LA MÉDIATHÈQUE ÉDUC’ACTIVE DES CEMÉA

La peur du rouge

Vert, Orange, Rouge, A, B, C… Qu’elle se traduise par une couleur, une lettre ou d’autres codes, à l’école l’évaluation normative est souvent mise en place dès le plus jeune âge et marque profondément le sens des apprentissages.
Média secondaire

« Aujourd’hui, je n’ai eu que des carrés verts ! » clame à la sortie de l’école un petit garçon en apercevant l’adulte venu l’attendre. Ces premiers mots d’un enfant de 5 ans prononcés en guise de retrouvailles avec sa famille, pointent l’importance et la priorité qui peuvent être données aux marqueurs d’une réussite scolaire au quotidien.
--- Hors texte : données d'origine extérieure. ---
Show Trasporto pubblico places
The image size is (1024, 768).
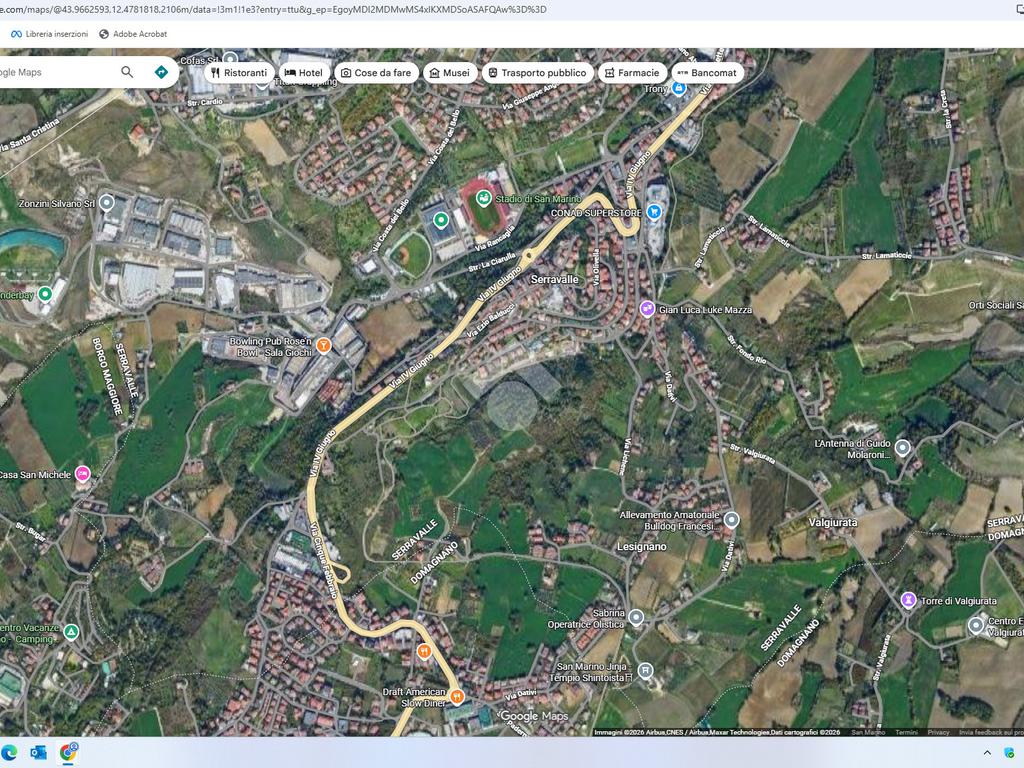(535, 73)
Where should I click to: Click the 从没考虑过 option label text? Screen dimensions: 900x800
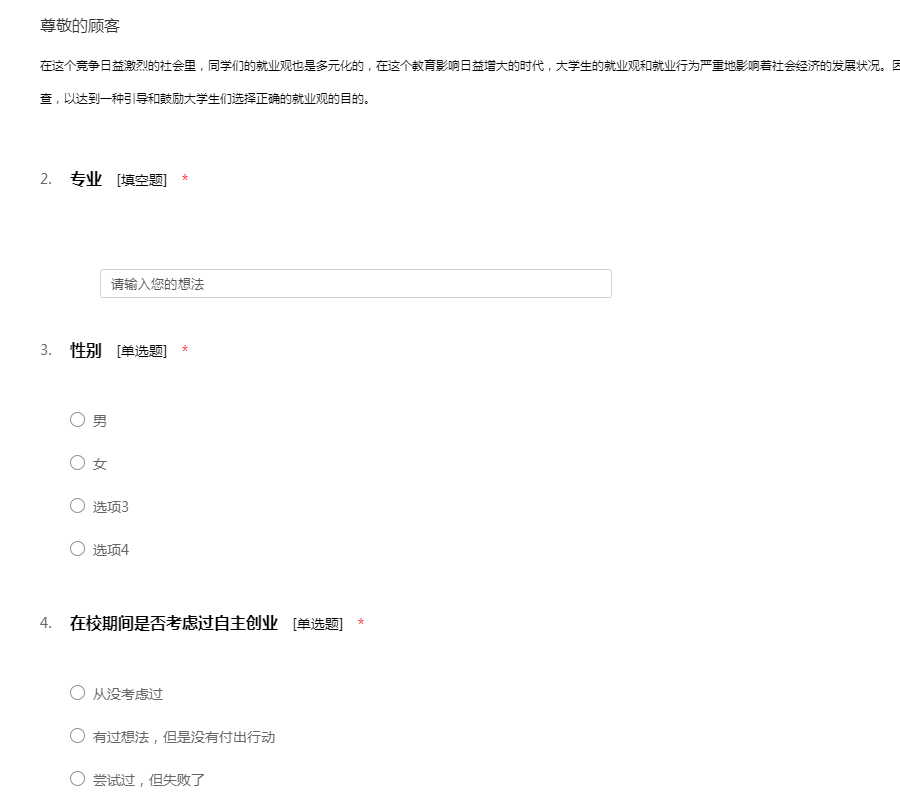[x=128, y=694]
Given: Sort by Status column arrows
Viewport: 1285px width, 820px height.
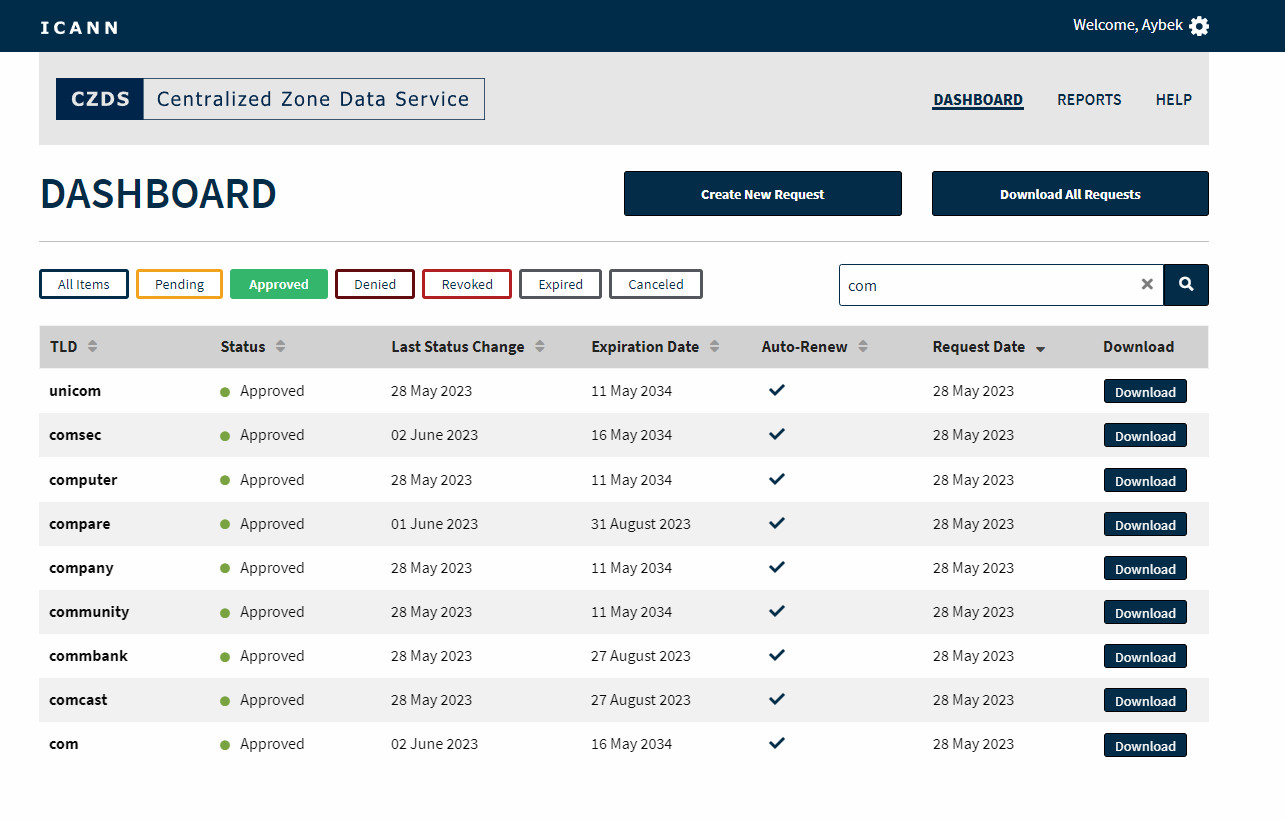Looking at the screenshot, I should 281,347.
Une situation qui amène à une hiérarchisation des actions et prépare à la question culte posée par les élèves de collège, de lycée ou même d’université lorsqu’il leur est proposé un travail : « C’est noté ? » 

Ce ne sont pas l’intérêt et le plaisir de découvrir, d’apprendre, d’avoir appris, ou l’importance d’une évaluation de ses progrès et de son cheminement qui sont premiers mais la marque d’un résultat obtenu à l’instant T. Si c’est noté, c’est important. Sinon… 

Même si on ne voit quasiment plus d’affirmations comme : Très bien, Bien, Assez bien, Passable, Mal, Très mal, qui donnaient une valeur morale à l’appréciation, personne et surtout pas les élèves ne sont dupes. Chaque enfant a compris que pour son image et son statut au sein de la classe, il valait mieux avoir du vert que du rouge. « Quand tu es dans le groupe des A : ça va. Dans le groupe des B : Bof…Bof… Mais alors ceux qui sont dans le groupe des C… » résume Thomas du haut de ses 7 ans. Une évaluation normative régulière dès la maternelle influe forcément sur le rapport aux apprentissages des enfants. Célestin Freinet écrivait : 

"L'erreur n'est pas un échec, mais une étape essentielle dans l'apprentissage. Il faut encourager l'enfant à expérimenter, se tromper et apprendre de ses erreurs."

 Or, la peur du rouge au quotidien détruit le statut positif de l’erreur. Il ne faut pas se tromper !  Les équipes enseignantes sont régulièrement confrontées à des enfants développant des stratégies complexes d’évitement pour ne pas avoir à répondre afin de ne pas risquer de se tromper ou en faisant semblant de savoir.

Cette forme de notation permanente de leurs activités, compare de fait les élèves. On ne met pas en avant le chemin parcouru et la suite à travailler, mais ceux qui ont du rouge et ceux qui n’en ont pas… Une situation qui installe l’inquiétude de ne pas être conforme et un paradoxe dans la logique d’un enseignement obligatoire et d’une école inclusive, accueillant des enfants aux capacités diverses. 

Et si l’institution scolaire redonnait une vraie valeur d’apprentissage à l’évaluation et au statut de l’erreur.